The timing of the merger undoubtedly played a role in the timing of President Biden’s speech on the topic in Pittsburgh on April 17. Although the speech got a lot of news coverage for a different reason (Biden’s offhand mention that his Uncle Bosie may have been eaten by cannibals in New Guinea), it also announced several new policies relating to the steel industry and to the shipbuilding sector. But Japan, the new buyers of U.S. Steel, were not the main subject of the new actions – instead, it was Japan’s neighbors to the west, China.

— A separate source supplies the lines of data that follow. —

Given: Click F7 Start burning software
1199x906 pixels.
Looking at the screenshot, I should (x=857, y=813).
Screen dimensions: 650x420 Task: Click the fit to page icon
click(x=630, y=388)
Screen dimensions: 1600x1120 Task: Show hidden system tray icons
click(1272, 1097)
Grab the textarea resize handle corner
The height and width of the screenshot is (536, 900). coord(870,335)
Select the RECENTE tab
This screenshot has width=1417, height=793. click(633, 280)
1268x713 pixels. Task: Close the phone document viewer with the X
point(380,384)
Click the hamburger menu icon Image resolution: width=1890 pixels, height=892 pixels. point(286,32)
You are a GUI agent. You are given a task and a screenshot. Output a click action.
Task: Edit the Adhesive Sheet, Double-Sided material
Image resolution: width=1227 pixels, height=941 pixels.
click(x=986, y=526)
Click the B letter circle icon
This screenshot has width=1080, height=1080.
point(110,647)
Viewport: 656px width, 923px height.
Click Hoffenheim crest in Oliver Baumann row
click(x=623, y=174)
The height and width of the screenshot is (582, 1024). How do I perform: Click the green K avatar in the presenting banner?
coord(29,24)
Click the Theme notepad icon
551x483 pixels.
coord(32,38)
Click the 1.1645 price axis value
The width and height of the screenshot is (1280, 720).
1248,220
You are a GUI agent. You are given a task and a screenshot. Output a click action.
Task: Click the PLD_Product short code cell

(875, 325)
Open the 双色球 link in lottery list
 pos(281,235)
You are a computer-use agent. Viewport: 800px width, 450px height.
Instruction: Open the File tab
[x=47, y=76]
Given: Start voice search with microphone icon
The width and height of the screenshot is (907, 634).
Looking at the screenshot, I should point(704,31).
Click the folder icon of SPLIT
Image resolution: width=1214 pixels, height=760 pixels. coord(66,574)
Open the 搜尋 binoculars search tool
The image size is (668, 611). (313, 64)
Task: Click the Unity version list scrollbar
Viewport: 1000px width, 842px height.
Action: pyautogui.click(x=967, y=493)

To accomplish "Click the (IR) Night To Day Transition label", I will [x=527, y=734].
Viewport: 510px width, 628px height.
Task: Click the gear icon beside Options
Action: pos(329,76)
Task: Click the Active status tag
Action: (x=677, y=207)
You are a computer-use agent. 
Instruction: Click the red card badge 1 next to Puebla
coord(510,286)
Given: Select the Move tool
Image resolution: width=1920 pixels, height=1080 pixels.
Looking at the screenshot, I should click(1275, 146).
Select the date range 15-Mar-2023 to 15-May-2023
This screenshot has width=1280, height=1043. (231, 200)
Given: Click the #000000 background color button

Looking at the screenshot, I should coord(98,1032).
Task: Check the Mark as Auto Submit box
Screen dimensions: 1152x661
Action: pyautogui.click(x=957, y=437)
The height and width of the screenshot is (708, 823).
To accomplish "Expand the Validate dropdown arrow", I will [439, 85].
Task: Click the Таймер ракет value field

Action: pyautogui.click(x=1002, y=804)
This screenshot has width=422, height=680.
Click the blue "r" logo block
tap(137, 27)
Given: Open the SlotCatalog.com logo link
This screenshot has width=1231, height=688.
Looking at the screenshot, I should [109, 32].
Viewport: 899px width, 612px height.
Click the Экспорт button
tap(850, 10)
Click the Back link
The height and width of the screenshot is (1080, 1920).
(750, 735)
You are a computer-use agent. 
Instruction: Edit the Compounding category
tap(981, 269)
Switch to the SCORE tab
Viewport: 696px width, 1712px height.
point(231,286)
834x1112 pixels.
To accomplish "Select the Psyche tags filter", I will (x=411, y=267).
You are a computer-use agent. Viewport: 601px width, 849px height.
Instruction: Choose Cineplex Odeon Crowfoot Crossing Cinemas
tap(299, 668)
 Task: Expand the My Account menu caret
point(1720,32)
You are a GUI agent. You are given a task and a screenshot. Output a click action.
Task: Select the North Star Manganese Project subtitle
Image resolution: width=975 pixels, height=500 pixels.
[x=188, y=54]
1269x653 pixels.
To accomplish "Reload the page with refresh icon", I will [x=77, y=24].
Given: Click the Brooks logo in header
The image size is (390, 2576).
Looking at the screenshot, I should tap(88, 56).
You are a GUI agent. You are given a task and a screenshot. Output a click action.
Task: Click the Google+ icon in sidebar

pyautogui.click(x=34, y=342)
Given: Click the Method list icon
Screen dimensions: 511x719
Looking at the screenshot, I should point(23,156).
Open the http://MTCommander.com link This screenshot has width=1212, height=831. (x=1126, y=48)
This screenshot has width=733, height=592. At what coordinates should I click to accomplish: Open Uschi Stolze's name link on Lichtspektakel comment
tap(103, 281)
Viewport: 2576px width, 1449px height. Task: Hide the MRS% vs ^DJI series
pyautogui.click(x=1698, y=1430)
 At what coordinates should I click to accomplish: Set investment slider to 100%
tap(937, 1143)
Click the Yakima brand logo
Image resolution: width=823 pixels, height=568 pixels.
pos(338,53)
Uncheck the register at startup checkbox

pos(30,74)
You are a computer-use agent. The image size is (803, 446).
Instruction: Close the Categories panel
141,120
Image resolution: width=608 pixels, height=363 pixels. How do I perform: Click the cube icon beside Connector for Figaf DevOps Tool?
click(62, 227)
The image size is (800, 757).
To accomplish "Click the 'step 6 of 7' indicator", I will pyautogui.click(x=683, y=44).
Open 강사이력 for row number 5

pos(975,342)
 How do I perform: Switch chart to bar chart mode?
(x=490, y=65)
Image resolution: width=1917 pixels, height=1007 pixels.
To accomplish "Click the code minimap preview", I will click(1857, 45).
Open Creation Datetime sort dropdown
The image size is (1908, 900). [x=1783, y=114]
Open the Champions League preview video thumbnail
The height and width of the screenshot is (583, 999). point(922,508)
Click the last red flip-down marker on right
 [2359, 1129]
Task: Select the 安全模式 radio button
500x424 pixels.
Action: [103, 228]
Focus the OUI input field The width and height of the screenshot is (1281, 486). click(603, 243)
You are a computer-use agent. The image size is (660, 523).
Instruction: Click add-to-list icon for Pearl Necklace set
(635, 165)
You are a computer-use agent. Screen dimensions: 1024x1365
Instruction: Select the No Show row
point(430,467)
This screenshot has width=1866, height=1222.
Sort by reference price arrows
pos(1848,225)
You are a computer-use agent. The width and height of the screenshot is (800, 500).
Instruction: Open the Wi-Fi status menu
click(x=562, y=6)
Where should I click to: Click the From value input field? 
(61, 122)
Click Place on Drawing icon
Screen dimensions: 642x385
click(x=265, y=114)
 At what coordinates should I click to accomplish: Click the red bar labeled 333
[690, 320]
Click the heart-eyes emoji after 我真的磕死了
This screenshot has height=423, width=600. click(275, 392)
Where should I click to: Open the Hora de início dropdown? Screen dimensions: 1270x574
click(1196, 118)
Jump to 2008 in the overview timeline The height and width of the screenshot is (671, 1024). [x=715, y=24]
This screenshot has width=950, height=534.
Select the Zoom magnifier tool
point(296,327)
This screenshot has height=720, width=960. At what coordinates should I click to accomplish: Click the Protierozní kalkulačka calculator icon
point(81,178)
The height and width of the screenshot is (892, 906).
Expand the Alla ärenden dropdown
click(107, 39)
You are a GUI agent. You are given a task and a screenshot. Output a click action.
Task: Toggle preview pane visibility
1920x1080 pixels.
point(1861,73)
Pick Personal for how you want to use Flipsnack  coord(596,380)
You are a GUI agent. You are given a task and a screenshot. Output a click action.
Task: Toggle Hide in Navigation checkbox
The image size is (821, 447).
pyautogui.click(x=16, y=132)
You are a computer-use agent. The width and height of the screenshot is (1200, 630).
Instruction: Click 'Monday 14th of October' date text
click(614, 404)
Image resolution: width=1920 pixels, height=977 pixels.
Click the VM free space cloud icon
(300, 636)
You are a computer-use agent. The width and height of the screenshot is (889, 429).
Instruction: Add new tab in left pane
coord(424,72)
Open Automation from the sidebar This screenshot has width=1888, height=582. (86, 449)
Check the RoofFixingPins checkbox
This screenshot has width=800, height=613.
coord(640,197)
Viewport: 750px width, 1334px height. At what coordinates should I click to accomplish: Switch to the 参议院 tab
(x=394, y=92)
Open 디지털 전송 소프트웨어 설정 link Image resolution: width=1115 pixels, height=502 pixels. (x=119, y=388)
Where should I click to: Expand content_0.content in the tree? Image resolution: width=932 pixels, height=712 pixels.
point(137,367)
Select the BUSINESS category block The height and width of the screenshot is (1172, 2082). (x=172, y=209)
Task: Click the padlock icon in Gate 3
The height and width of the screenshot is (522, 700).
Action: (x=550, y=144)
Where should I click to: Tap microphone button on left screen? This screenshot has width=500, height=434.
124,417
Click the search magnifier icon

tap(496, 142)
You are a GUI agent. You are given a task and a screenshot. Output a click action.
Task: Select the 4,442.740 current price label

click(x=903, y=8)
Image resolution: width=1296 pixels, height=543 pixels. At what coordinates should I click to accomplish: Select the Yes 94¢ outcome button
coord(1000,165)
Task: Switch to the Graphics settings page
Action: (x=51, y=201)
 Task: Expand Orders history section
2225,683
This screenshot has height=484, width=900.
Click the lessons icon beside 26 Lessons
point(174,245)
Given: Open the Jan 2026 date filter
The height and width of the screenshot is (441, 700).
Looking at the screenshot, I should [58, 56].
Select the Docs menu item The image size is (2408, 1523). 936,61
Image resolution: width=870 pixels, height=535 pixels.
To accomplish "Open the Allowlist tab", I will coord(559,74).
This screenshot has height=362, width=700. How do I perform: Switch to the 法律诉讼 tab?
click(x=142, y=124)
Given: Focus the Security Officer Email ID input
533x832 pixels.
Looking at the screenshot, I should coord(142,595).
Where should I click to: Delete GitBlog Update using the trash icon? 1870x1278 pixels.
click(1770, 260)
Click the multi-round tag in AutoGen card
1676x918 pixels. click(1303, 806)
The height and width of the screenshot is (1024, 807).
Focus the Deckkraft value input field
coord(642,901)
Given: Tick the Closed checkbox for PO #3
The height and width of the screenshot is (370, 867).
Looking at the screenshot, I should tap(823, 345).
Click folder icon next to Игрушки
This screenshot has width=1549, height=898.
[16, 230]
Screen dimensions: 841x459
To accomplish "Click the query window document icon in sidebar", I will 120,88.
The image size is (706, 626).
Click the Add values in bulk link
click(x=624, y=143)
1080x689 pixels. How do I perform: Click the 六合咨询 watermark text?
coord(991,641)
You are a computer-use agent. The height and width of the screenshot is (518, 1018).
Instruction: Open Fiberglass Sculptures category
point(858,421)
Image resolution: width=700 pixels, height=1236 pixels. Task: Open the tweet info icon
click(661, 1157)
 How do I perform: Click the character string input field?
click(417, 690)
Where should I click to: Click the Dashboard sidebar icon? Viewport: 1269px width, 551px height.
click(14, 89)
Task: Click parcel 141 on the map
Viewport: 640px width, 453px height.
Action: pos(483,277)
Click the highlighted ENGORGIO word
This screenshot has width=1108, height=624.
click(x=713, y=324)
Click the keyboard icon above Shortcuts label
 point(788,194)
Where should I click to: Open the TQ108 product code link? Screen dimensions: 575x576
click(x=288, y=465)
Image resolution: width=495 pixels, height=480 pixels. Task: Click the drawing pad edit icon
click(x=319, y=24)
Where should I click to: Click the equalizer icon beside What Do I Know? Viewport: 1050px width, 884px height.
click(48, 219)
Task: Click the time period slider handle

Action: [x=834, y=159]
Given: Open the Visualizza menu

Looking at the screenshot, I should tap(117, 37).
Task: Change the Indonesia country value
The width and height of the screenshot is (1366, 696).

Most importantly, Biden said that he was instructing the U.S. Trade Representative to consider tripling the “Section 301” retaliatory tariff rate on Chinese-made steel and aluminum, from 7.5 percent to 22.5 percent. (When in office, President Trump imposed blanket tariffs of 25 percent on imported steel and 10 percent on imported aluminum, but from almost everywhere, not just China.) Biden is “asking” the USTR to “consider” the tariff increases, and not ordering them directly, so that the USTR can make the tariffs consistent with her ongoing investigation of unfair Chinese steel sector trade practices under section 301 of the Trade Act.

Furthermore, Biden announced that the USTR has opened a new section 301 investigation, this one into Chinese activities in the shipbuilding, shipping, and maritime sector. This one was prompted by a petition filed by five U.S. labor unions on March 12 alleging:

…China’s drive to dominate the global shipbuilding, maritime, and logistics sector is built on non-market policies that are far more aggressive and interventionist than any other country. As a result, China has seized market share, suppressed prices, and created a worldwide network of ports and logistics infrastructure that threaten to discriminate against U.S. ships and shipping companies, disrupt supply chains, and undermine vital national security interests. China’s aggressive intervention in these sector is unique among countries – and the distortions to the global market for commercial vessels, maritime shipping, and logistics that result require that China’s actions be addressed.

China’s rise has been rapid: “From 2000 to 2022, China’s share of new vessels built each year on a global basis rose from less than 10 percent to 47 percent. In 2022, China built more new ships than the next two countries (Japan and Korea) combined. While Chinese shipyards now produce over 1,000 ocean-going vessels a year, the United States produces less than ten. The ratio of gross tonnage built in China to that built in the U.S. more than tripled from 108 to one in 2014 to 356 to one in 2022.”

The petition, which is an interesting read, requests five remedies from China’s unfair competition:

  1. Imposition of a special tonnage-based fee on every Chinese-made vessel that docks at a U.S. port;
  2. Dedication of the proceeds of that fee to a U.S. Commercial Shipbuilding Revitalization Fund which would, in effect, bring back the old construction differential subsidy that President Reagan killed in 1982;
  3. Full enforcement of the Jones Act and other cargo preference laws;
  4. “Consultation with allied nations should immediately begin to develop a trusted system to support logistics needs that is operated independently of any entity controlled, associated with, or subject to direction of the Government of China;” and
  5. Coordination with other shipbuilding nations so that their anti-China shipbuilding remedies don’t force a race to the bottom.

The Federal Register notice announcing the investigation is here and the docket for submitting public comments is here (requests to appear in person are due May 22, and written comments are due June 5).